Tuesday, December 25, 2007

Killing D

Season's greetings! Since this time of year always brings to mind bridge books (my favored form of Christmas present), I thought I would include a hand from one of the books I have been reading recently. It is Hugh Kelsey's sequel to the famous "Killing Defense at Bridge" aptly named "More Killing Defense at Bridge." You are East and hear the following auction:
S--------------N
1 D----------- 2C
2NT(15-16)---3NT
Your partner leads the deuce of hearts and you see:
QJ8x
K63
T
KQJ7x
-----T9x
-----AT8x
-----KJ9xx
-----x
Declarer wins your ten with the queen and plays a spade to the queen and another to his king and partner's ace. partner returns the jack of hearts to the king and your ace, declarer following with the 4. How do you continue?

2 comments:

JonathanW said...

I know this one...at trick 3 he plays sk not st , though, I think?

Becker said...

right jonathan, thanks. declarer plays the king. i have to watch my attention to detail a bit to be a good blogger. anyway, after you win the ace of hearts the hand looks like:
Qx
x
T
KQJxx
-----x
-----T5
-----KJxxx
-----x
Declarer has won two tricks and surely has the aces of clubs and diamonds, so with spades coming in he has 9. If partner has 5 clubs and 4 hearts tho, you may have a chance. The idea is to cash out the hearts forcing declarer to discard from dummy--if he discards a spade as most would, and you have arranged to end up on lead (you have to lead your low heart first and win the return), you can put declarer to a guess he can hardly get right by shifting to diamonds.
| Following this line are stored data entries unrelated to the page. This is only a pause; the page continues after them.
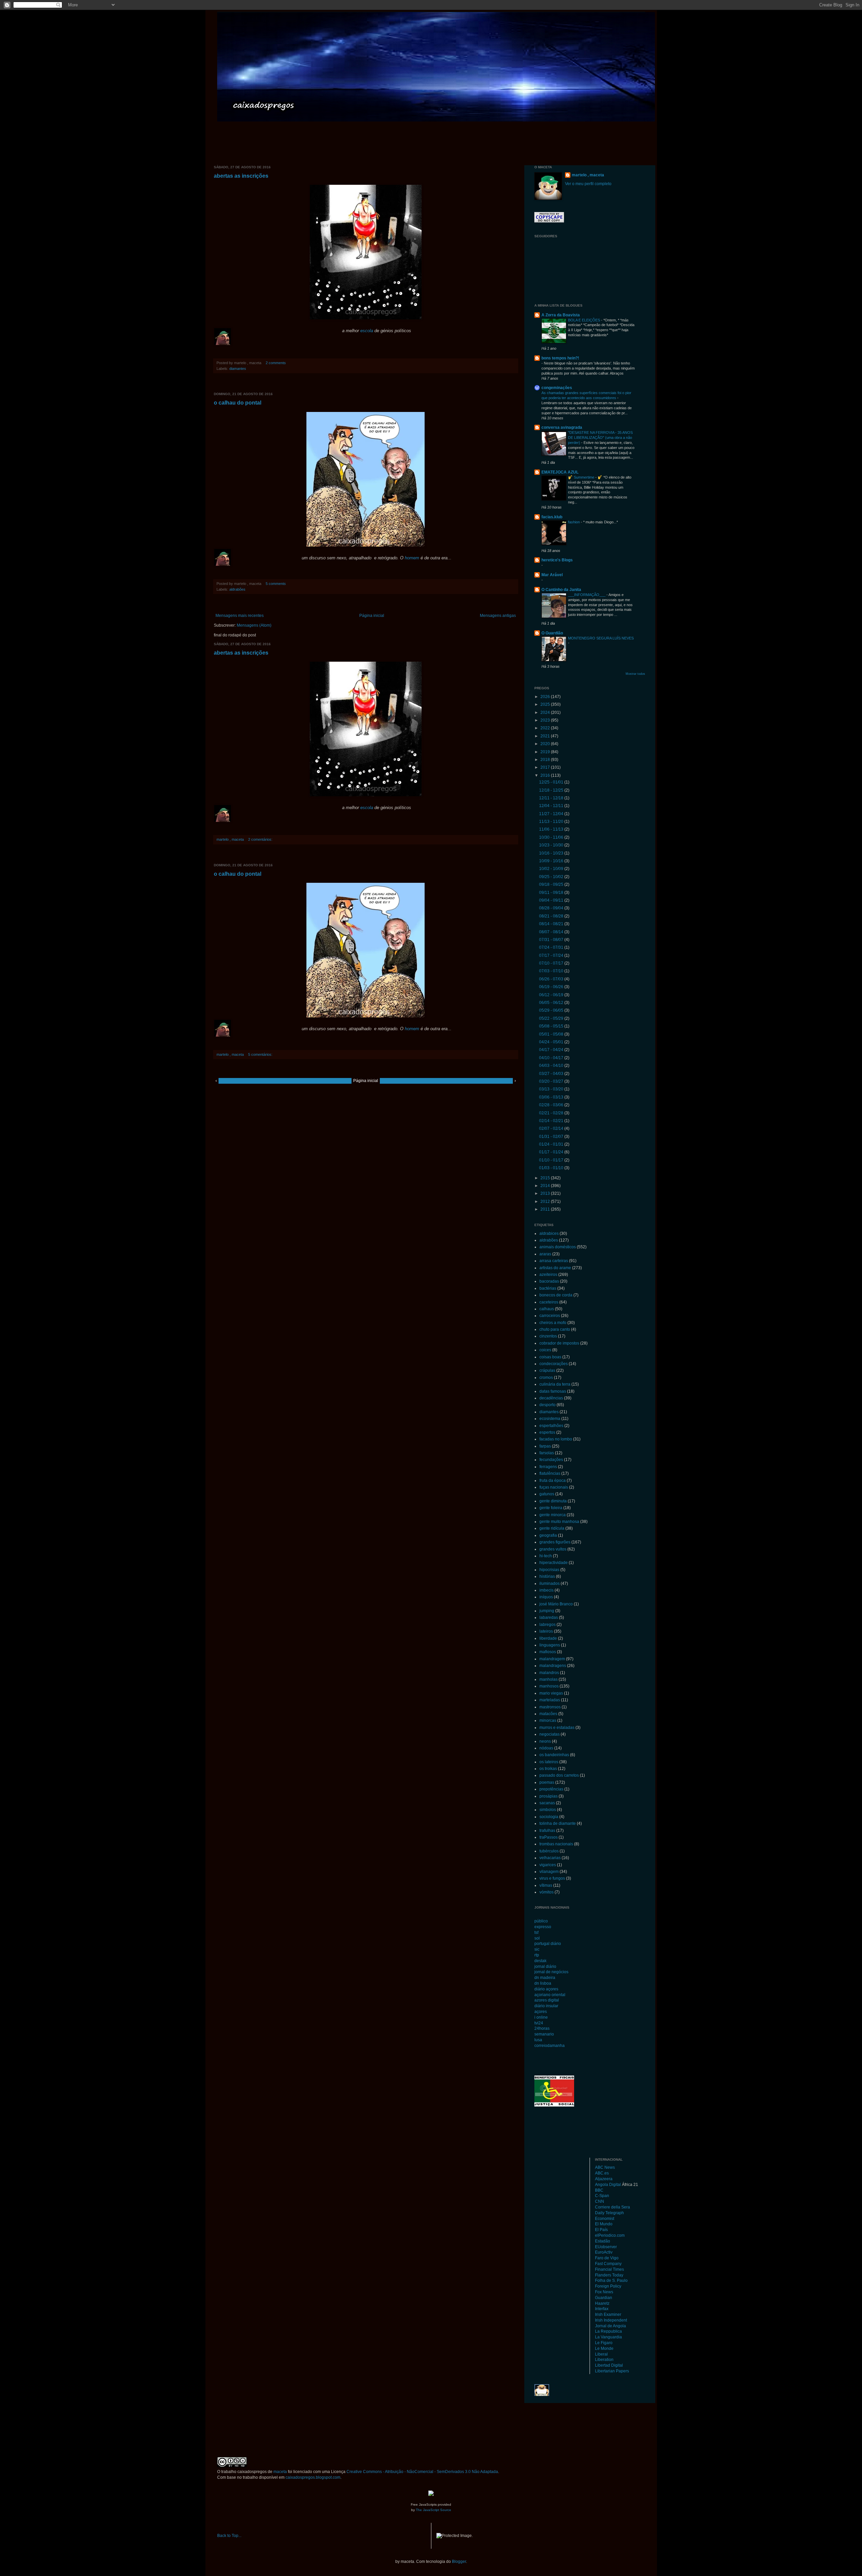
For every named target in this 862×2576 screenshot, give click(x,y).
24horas (542, 2028)
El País (601, 2229)
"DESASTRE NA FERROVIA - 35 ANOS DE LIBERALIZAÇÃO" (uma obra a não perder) (600, 437)
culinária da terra (554, 1384)
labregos (547, 1624)
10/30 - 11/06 (551, 837)
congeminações (556, 387)
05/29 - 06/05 (551, 1010)
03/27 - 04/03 (551, 1073)
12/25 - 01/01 (551, 782)
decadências (551, 1398)
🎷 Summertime (581, 477)
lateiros (546, 1631)
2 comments (276, 363)
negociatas (549, 1734)
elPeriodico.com (610, 2235)
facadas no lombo (555, 1439)
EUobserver (606, 2246)
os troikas (548, 1768)
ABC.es (602, 2173)
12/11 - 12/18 (551, 798)
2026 (545, 696)
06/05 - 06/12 (551, 1002)
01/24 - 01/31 (551, 1144)
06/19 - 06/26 (551, 986)
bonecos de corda (555, 1295)
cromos (546, 1377)
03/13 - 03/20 (551, 1089)
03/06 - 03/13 (551, 1097)
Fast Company (608, 2263)
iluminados (549, 1583)
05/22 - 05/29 (551, 1018)
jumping (546, 1610)
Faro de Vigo (607, 2258)
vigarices (547, 1865)
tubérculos (549, 1851)
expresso (542, 1926)
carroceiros (549, 1315)
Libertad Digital (609, 2365)
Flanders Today (609, 2275)
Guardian (603, 2297)
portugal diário (547, 1943)
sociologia (548, 1816)
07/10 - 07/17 (551, 963)
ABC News (605, 2167)
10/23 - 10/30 (551, 845)
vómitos (546, 1892)
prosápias (548, 1796)
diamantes (237, 369)
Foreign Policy (608, 2286)
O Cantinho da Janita (561, 589)
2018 (545, 759)
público (541, 1921)
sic (536, 1949)
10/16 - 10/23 (551, 853)
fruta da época (552, 1480)
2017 (545, 767)
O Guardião (552, 633)
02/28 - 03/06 (551, 1105)
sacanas (547, 1803)
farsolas (546, 1453)
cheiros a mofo (552, 1322)
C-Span (602, 2195)
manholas (548, 1679)
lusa (538, 2040)
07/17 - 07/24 (551, 955)
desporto (547, 1404)
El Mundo (603, 2224)
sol (537, 1938)
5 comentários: (260, 1054)
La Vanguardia (608, 2337)
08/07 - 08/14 (551, 932)
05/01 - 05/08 (551, 1034)
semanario (544, 2034)
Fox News (604, 2292)
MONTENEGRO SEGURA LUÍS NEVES (601, 638)
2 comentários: (260, 839)
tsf (536, 1932)
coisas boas (550, 1357)
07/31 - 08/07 (551, 939)
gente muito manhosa (559, 1521)
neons (545, 1741)
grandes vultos (552, 1549)
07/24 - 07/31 (551, 947)
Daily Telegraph (609, 2213)
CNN (599, 2201)
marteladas (549, 1700)
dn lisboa (542, 1983)
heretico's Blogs (557, 560)
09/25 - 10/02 (551, 876)
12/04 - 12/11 (551, 805)
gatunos (546, 1494)
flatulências (549, 1473)
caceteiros (548, 1302)
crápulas (547, 1370)
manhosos (549, 1686)
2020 (545, 743)
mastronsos (550, 1707)
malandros (549, 1672)
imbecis (546, 1590)
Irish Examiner (608, 2314)
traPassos (548, 1837)
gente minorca (552, 1514)
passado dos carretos (559, 1775)
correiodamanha (549, 2045)
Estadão (602, 2241)
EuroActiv (603, 2252)
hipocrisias (549, 1569)
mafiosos (547, 1651)
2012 (545, 1201)
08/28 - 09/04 (551, 908)
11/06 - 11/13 (551, 829)
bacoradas (549, 1281)
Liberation (604, 2359)
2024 (545, 712)
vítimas (545, 1885)
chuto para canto (554, 1329)
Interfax (601, 2308)
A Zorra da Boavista (560, 315)
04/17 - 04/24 (551, 1049)
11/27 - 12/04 (551, 813)
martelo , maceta (588, 175)
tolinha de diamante (557, 1823)
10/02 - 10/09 (551, 868)
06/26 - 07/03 (551, 979)
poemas (546, 1782)
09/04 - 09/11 (551, 900)
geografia (548, 1535)
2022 (545, 728)
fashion (574, 522)
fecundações (551, 1459)
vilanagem (549, 1871)
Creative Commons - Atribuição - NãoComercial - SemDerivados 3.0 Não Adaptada (422, 2471)
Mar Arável (552, 574)
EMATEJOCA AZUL (559, 472)
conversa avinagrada (561, 427)
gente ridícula (551, 1528)
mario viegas (551, 1693)
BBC (599, 2190)
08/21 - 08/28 (551, 916)
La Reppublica (608, 2331)
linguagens (549, 1645)
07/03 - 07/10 (551, 971)
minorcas (547, 1720)
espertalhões (551, 1425)
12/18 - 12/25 (551, 790)
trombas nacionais (556, 1844)
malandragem (552, 1659)
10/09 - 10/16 (551, 861)
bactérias (547, 1288)
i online (541, 2017)
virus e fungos (552, 1878)
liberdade (548, 1638)
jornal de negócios (551, 1972)
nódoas (546, 1748)
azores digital (546, 2000)
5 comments (276, 584)
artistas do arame (555, 1267)
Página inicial (371, 615)
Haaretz (602, 2303)
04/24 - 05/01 (551, 1042)
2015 (545, 1178)
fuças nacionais (553, 1487)
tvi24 (538, 2023)
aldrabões (237, 589)
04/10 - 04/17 (551, 1057)
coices (545, 1350)
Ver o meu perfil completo (588, 183)
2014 (545, 1185)
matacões (548, 1713)
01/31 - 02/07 (551, 1136)
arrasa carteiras (553, 1260)
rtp (536, 1955)
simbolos (547, 1809)
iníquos (546, 1597)
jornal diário (545, 1966)
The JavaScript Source (433, 2510)
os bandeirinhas (554, 1754)
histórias (547, 1576)
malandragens (552, 1665)
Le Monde (604, 2348)
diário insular (546, 2006)
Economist (604, 2218)
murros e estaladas (556, 1727)
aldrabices (549, 1233)
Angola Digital (608, 2184)
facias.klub (551, 517)
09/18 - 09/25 (551, 884)
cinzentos (548, 1336)
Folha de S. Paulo (611, 2280)
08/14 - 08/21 (551, 923)
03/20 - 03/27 (551, 1081)
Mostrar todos (635, 673)
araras (545, 1254)
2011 (545, 1209)
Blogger (459, 2561)
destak (540, 1960)
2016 (545, 775)
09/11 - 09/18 (551, 892)
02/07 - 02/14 (551, 1128)
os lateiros (548, 1762)
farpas (545, 1446)
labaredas (548, 1617)
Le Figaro (603, 2342)
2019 (545, 752)
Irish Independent (611, 2320)
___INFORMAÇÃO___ (587, 595)
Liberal (601, 2354)
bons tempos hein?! (560, 358)
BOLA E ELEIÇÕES (584, 320)
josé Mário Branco (556, 1604)
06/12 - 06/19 (551, 995)
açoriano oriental (549, 1994)
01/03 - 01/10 (551, 1167)
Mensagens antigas (498, 615)
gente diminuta (553, 1501)
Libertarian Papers (612, 2371)
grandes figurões (554, 1542)
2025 (545, 704)
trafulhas (547, 1830)
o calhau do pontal (237, 403)
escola (366, 330)
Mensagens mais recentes (240, 615)
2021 (545, 736)
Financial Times (609, 2269)
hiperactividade (553, 1562)
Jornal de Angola (610, 2326)
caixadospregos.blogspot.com (313, 2477)
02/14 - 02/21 (551, 1120)
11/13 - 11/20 (551, 821)
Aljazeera (603, 2179)
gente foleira (550, 1507)
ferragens (548, 1466)
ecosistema (549, 1418)
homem (412, 557)
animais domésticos (557, 1247)
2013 (545, 1193)
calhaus (546, 1309)
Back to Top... (229, 2535)
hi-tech (545, 1556)
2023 (545, 720)
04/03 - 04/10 (551, 1065)
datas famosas (552, 1391)
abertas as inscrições (241, 176)
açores (540, 2011)
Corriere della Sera (612, 2207)
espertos (547, 1432)
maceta (280, 2471)
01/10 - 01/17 (551, 1160)
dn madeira (544, 1977)
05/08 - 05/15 (551, 1026)
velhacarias (550, 1857)
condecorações (553, 1363)
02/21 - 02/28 (551, 1113)
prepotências (551, 1789)
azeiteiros (548, 1274)
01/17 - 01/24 (551, 1152)
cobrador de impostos (559, 1343)
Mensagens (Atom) (254, 625)
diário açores (546, 1989)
He has to choose between the diamond finesse and a 4-2 or better club break. Partner's and declarer's hands:
Axx
J9xx
x
T98xx
---Kxx
---Qx
---AQxxxx
---Ax
I thought it was a neat hand because I look for situations often as declarer to make defenders discard before they are ready, but haven't thought about the possibility as a defender. I'm sure it will be worth a handful of points down the line, so thanks again Kelsey.